Last year the Kansas Department of Transportation released a study of the economic impact of Kansas airports. The accompanying news release is Kansas airports generate billions in economic impact.
The report caused quite a stir, with newspapers such as the Los Angeles Times (at least its online version) carrying the Associated Press coverage. Perhaps the reason distant newspapers were interested in the story is the sensationally large economic impact figures reported. The number of jobs attributed to airports is large, by any standard.
But there’s a problem with these numbers. They’re similar to sensational claims made a few years ago when the case for subsidizing airlines in Wichita was made. Those figures were bogus. So are these.
The staggeringly large figures come from two aspects of the study. First, the study counts the economic activity from businesses near the airport as attributable to the airport. In the case of the Wichita airport, this means that the employees of Cessna and Bombardier Learjet, and all the economic activity these companies produce, is credited as economic impact of the airport.
This economic sleight-of-hand allows the study to attribute 22,313 jobs to the Wichita airport. The total economic impact of the Wichita airport is reported as $4.7 billion.

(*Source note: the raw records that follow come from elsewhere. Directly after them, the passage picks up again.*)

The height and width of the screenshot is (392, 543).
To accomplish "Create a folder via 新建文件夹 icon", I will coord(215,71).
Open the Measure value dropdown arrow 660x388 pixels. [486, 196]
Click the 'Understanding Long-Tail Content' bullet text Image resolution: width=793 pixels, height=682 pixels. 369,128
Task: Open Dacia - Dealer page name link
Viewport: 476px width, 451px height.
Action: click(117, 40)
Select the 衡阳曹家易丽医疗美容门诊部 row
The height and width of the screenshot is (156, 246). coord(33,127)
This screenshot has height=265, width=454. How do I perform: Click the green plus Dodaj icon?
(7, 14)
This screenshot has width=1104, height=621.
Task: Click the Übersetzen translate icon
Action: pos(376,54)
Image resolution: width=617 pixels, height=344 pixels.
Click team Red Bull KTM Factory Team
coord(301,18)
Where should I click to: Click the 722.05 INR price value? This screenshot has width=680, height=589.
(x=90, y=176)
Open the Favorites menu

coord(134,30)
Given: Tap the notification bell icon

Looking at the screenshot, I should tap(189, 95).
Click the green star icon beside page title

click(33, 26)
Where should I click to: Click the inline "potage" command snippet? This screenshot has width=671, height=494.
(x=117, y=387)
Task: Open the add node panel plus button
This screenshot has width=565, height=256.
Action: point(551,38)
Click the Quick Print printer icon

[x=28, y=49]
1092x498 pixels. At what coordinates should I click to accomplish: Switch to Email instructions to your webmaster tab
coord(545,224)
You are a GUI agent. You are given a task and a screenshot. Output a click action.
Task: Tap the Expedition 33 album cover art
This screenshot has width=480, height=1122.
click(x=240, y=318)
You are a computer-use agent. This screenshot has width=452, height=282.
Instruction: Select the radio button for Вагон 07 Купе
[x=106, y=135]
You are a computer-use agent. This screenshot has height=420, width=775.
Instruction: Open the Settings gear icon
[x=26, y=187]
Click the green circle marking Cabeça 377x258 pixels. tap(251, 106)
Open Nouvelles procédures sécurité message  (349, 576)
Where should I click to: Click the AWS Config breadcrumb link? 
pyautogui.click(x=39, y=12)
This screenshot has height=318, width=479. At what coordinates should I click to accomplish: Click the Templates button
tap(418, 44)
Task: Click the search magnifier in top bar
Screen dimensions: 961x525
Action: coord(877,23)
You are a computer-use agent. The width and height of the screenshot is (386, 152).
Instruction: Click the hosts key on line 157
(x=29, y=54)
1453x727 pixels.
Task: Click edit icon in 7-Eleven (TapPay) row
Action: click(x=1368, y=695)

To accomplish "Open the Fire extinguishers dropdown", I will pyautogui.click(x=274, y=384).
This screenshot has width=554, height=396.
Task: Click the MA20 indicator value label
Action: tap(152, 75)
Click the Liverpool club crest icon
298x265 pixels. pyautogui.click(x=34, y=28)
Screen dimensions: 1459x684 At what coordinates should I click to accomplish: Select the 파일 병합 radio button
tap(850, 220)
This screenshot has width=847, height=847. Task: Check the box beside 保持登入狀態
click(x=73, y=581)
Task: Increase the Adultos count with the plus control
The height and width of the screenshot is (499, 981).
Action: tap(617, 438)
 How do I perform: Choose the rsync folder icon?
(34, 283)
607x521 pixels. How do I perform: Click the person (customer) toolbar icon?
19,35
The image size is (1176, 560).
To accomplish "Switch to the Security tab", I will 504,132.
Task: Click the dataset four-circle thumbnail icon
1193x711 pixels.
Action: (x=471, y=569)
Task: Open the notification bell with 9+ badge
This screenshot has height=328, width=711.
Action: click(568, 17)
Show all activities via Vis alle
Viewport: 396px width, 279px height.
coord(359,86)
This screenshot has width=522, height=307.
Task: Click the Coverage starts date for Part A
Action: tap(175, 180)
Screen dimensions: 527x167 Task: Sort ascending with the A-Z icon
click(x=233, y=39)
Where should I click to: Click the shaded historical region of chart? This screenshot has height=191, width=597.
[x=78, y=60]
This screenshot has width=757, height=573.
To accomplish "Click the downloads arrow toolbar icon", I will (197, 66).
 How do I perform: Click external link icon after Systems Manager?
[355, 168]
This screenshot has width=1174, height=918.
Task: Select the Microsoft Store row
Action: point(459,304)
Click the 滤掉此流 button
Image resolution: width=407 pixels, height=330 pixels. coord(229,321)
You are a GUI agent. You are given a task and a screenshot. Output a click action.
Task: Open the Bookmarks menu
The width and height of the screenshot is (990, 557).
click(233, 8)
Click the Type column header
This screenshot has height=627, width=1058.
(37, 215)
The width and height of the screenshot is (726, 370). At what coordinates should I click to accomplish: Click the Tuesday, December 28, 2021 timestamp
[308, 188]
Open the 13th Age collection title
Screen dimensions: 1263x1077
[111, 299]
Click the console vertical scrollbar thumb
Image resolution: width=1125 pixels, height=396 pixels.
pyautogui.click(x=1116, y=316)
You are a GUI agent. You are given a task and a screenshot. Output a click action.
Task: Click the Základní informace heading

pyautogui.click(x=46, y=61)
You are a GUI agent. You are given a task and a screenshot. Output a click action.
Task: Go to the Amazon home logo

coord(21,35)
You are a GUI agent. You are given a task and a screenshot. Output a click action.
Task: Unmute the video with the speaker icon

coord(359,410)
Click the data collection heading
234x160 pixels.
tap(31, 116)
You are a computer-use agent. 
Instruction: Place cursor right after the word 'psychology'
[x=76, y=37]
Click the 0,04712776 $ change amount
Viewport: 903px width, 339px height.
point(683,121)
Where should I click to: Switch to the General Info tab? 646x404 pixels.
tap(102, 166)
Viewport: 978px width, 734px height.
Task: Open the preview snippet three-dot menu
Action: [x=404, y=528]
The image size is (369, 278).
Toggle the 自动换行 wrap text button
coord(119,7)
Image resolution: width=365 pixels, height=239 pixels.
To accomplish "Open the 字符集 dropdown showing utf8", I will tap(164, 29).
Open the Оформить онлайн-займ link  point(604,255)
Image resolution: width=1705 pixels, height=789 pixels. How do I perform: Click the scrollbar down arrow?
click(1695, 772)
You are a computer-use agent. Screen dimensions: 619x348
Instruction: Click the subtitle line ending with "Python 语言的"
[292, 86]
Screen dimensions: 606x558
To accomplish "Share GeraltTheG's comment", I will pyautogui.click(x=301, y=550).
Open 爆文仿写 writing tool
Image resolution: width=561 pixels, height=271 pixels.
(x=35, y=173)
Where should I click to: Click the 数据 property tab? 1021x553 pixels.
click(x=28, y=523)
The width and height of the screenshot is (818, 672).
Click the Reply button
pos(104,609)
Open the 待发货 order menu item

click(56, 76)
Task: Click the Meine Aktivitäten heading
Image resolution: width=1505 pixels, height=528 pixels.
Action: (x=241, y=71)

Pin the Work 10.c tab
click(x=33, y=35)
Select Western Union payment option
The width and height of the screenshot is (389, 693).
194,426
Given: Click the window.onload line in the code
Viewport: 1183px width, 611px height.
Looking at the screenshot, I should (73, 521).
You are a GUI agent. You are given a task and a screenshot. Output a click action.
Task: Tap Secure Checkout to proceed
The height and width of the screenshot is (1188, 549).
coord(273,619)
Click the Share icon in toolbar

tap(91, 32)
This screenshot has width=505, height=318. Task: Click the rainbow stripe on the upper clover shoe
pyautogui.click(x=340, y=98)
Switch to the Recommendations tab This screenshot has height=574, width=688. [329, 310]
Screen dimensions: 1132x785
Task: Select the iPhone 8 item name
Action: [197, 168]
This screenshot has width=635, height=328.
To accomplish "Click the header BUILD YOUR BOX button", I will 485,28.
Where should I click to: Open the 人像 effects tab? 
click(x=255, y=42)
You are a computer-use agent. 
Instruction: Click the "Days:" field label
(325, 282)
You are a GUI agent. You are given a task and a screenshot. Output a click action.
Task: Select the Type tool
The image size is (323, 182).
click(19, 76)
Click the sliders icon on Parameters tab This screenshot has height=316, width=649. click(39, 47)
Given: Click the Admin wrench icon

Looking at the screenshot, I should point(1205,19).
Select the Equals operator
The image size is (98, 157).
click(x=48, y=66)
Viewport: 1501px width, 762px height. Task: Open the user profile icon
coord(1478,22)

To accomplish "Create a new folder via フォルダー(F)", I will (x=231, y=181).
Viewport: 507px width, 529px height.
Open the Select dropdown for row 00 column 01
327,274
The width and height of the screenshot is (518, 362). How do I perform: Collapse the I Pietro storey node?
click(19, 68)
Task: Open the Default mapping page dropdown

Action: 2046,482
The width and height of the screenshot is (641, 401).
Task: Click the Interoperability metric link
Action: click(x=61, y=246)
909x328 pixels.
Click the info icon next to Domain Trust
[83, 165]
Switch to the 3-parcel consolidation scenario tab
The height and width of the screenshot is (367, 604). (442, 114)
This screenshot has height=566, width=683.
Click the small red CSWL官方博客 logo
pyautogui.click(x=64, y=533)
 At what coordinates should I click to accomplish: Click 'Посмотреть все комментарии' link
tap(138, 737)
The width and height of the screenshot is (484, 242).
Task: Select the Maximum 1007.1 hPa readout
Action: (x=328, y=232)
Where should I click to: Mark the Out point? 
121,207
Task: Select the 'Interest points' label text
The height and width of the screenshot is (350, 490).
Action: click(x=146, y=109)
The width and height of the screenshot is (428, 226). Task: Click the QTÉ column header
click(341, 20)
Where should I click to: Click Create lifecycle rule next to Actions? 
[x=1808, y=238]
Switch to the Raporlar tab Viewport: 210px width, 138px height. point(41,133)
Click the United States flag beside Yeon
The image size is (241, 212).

All these employees don’t work for the airport. Almost all of them work at business firms located near the airport. But the study doesn’t really make that distinction. And when you do things like this, you can really pump up some inflated figures.
It is a convenient circumstance that these two manufacturers happen to be located near the airport. To credit the airport with the economic impact of these companies — as though the airport was involved in the actual manufacture of airplanes instead of providing an incidental (but important) service — is to grossly overstate the airport’s role and its economic importance.
A second problem is the study’s use of economic impact multipliers to pump up the figures. A multiplier reflects the fact that money spent at, say an airport, get spent again. Proponents of multipliers forget that money spent elsewhere get multiplied too. In fact, money that is saved and invested get multiplied, too.
These two factors inspired the Associated Press reporter to lead off a story with “Airports in Kansas support more than 47,000 jobs, generate $2.3 billion in payroll and have an annual economic impact of $10.4 billion …” With numbers so big, you can see why news editors in far-away cities might run the story.
There’s another problem: these studies usually assume that all the activity is the responsibility of the entity being promoted, that none of it would have happened without the celebrated entity, and that since (usually) the promoted entities are government-owned, all this is evidence of the goodness of government.
Another problem is that these economic impact figures get used several times to support various government subsidies to business. Here we have the airport claiming two aircraft manufacturing companies’ employees and their economic impact as the product of the airport.
But when these companies want corporate welfare from the Kansas state government, the economic impact of the companies and their employees will be cited as justification. Politicians, bureaucrats, and the public will believe their case.
Then, the same numbers might be cited again at Wichita city hall, and maybe before the Sedgwick County Commission as the company makes its case for industrial revenue bonds, tax abatements, forgivable loans, and other forms of local corporate welfare.
But this economic impact can’t be recycled like this. It exists only once. If the Wichita airport claims it, then it can’t be used again to justify some other program or request.
Another way the study leaps beyond credibility is its inclusion of the Beech Factory Airport in east Wichita. This is an airport without commercial air service. It exists solely for the convenience of Hawker Beechcraft, and is undoubtedly a necessary component of the capital plant needed to manufacture airplanes.
The study, however, mixes this airport in with all other Kansas airports, so this airport’s claimed $1.8 billion in economic impact is treated the same as any other Kansas airport. But regular people can’t catch a flight at this airport.
When government officials use stretched and inflated figures like these, they diminish their credibility. The Kansas Department of Transportation already snowed the Kansas public earlier last year with their claims of the need for huge spending on Kansas roads and highways.
Here they’ve done it again, with claims that simply make no economic sense at all. The fact that news media laps up these figures without any skepticism or critical thought doesn’t help.
Does this mean that Kansas and its local government shouldn’t offer airports and businesses like aircraft manufacturers help from the public treasury? That’s a different question for a different day.
Today, however, we need to realize that accurate, reasonable, and believable information about Kansas airports and other transportation infrastructure isn’t available from the Kansas Department of Transportation.